Las elecciones generales del pasado 28 de abril supusieron un auténtico tsunami político en España. La cantidad de partidos con opciones de gobernar, siempre pendientes de los posibles pactos poselectorales que hicieran plausible la suma, se presentó como algo totalmente novedoso en la historia de nuestro país. 

Es cierto que en los comicios de 2015 y 2016 Podemos y Ciudadanos ya resquebrajaron cualquier posibilidad de mayoría absoluta e hicieron que el bipartidismo se tambaleara, pero estas elecciones han tenido todavía más opciones. En un país fraccionado, con una pluralidad evidente en la forma de sentir la política, la derecha quiso utilizar el conflicto catalán como bandera en su campaña electoral.
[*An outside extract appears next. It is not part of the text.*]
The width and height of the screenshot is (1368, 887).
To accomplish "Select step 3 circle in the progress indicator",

Sin embargo, el paso de los años, el hartazgo ciudadano y la falta de otro mensaje hizo que el PP, líder de la derecha, perdiera 71 escaños y se quedara únicamente con 66. 

Salvó el segundo puesto de milagro, ya que Ciudadanos le pisó los talones, solo un 1% por detrás en voto y obteniendo su mejor resultado hasta la fecha: 57 escaños. Vox, el último de los llamados a participar en una alianza de las derechas, consiguió imponerse a su historia haciendo que la extrema derecha española obtuviera 24 escaños. Un resultado nada desdeñable pero que quedó lejos de las aspiraciones que la formación venía vendiendo en campaña. 
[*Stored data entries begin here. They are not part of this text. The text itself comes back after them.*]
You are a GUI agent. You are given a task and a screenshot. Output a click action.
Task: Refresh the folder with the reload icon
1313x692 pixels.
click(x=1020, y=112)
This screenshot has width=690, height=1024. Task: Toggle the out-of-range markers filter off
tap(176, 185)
La fractura de la derecha hizo que el PSOE, con 123 escaños, fuera el gran vencedor de la noche. A ello hay que sumarle los 42 de Podemos y una alianza de izquierda que se prevé inmediata. La derecha se quedó lejos de la mayoría que ansiaba, los nacionalistas (con ERC a la cabeza) cosecharon un gran resultado, y el hemiciclo quedó de la siguiente manera. 

Este martes echará a andar la XIII Legislatura de nuestro país. Los ciudadanos electos tendrán que jurar o prometer la Constitución, dando el pistoletazo de salida a cuatro años (si todo sigue su curso natural) de política de obligado diálogo.